(This is a version of a story first published Friday. It has been updated. See below)
Manchester United striker Romelu Lukaku has demanded more integration of social media into sport by the leading CEOs of companies such as Twitter and Facebook, and by footballers themselves.
While the football season has been dominated by the social media feud between Manchester United and Tottenham, Lukaku has called for “a serious conversation” about the way people consume and interact with sports.
“It’s a global business,” the Belgium international told French sports daily L’Equipe. “If I am talking about football or being at my club, all around the world you talk about football on a daily basis. It’s a huge operation. You can’t talk about it in isolation anymore. From the top CEOs of social media to footballers, to be more integrated.”
Lukaku, who also boasts 18.9 million followers on Twitter, recently posted a photo to his Twitter account of him being beaten up by Zlatan Ibrahimovic, himself the most popular soccer figure on social media, with over 15 million followers. The photo of himself holding his arm behind his head, accompanied by the caption, “Grabbed by the p***y! Goodnight Zlatan,” was condemned by some of Lukaku’s followers, and by former Manchester United captain Roy Keane.
Lukaku hit back at Keane, calling the Newcastle United manager a “fucking idiot” and one of the “worst managers in the history of football.”
But it would seem Lukaku’s Twitter post was out of anger rather than spite. Last month he shared a selfie wearing a t-shirt to celebrate 20 years since the beginning of his time with German club Aachen. He called his former club “the most important career in my life.”
Even in a fractious age of social media, Lukaku sees no need to ditch his social media platforms. “For me it’s not about catching the attention of the average person,” he said. “I don’t see any harm in sharing my stories. To be yourself.”
Steven Gerrard, who is another of the most popular football personalities on social media, has similar views.
“We don’t need footballers to feel like the good guys,” the former Liverpool and Rangers captain said. “We just need footballers who are open and honest and capable of giving their opinion on things, so I never want any athlete to feel like they’re the last man on the block. When they put the shirt on, there’s no reason why they shouldn’t take responsibility.”
Gerrard, who retired this week after a glittering career in both club and international football, also believes that social media’s overall negative effect on the game is overstated.

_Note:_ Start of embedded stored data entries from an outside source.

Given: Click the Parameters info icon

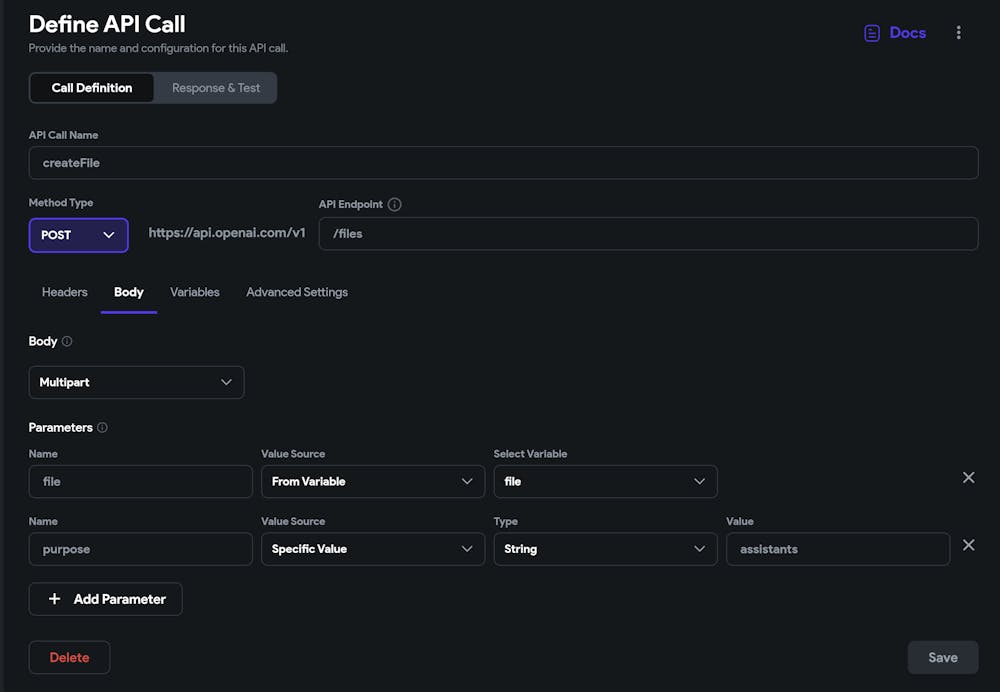Looking at the screenshot, I should (x=102, y=428).
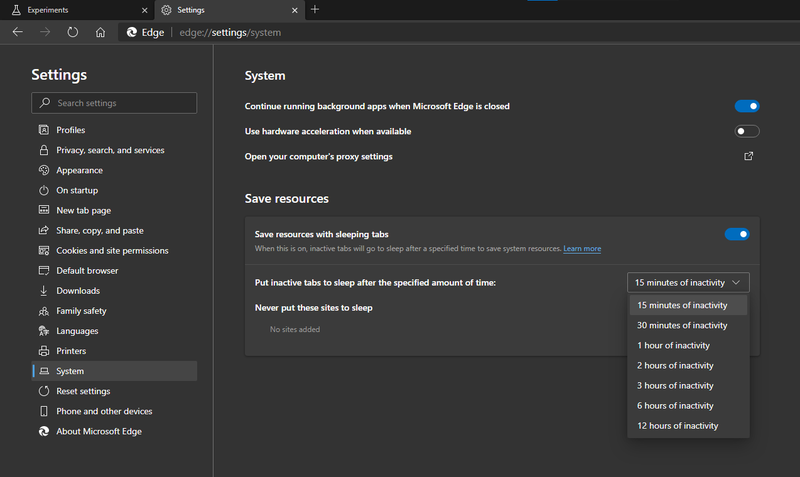800x477 pixels.
Task: Click the About Microsoft Edge logo icon
Action: coord(44,431)
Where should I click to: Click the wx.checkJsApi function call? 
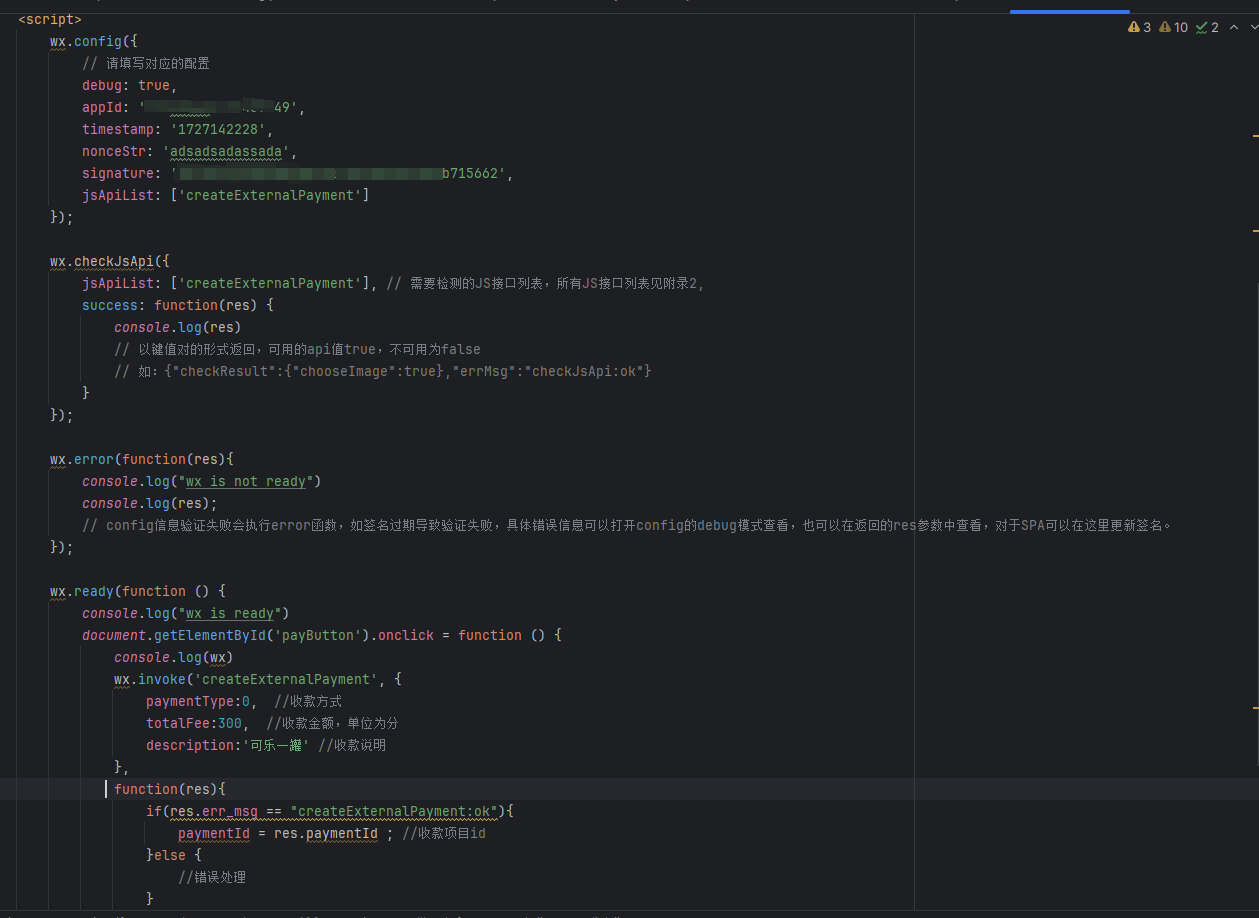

“Social media was in its infancy 10 years ago and has been in its infancy since,” Gerrard told L’Equipe. “It’s increased steadily but to think of it as a massive factor in the decline of football is just a ridiculous stance.
“I think that because it’s viewed in a negative light, it negatively affects sport. And I don’t think sport can afford any negativity, whether it’s social media or new ways for people to watch football. But if your focus is Twitter or Instagram, you have to realize that this is also happening off the pitch.
“Life is changing rapidly. Soccer has got bigger and bigger, but when it comes to social media, we’ve got to acknowledge that there’s actually a good crop of young athletes and we should start to let them be themselves and admire it. Don’t do it by filtering everything we see.”
Alan Shearer, who plays down the influence social media has on the game, said that Lukaku’s “retaliatory” tweet should have been his reaction to his own sending off against Aachen, in a Champions League match five years ago.
“He should have just tweeted: ‘I was wrong in the second half,’” Shearer said. “But he did it to get a reaction and then cause another media storm.”
Lukaku was banned for two games after receiving a red card for diving and then was told by UEFA he had to carry out 80 hours of community service. He had already been arrested and charged with assault during an altercation with officers in Chelsea the previous month.
So how does Lukaku see social media as a tool for positive change?
“Social media enables people who don’t understand football, who don’t know exactly what’s going on on the pitch, to get to know all about what’s going on,” he said. “It allows fans to see someone different and get educated into the sport.”
Steve McNicholas is the managing editor of The Daily Telegraph in the United Kingdom.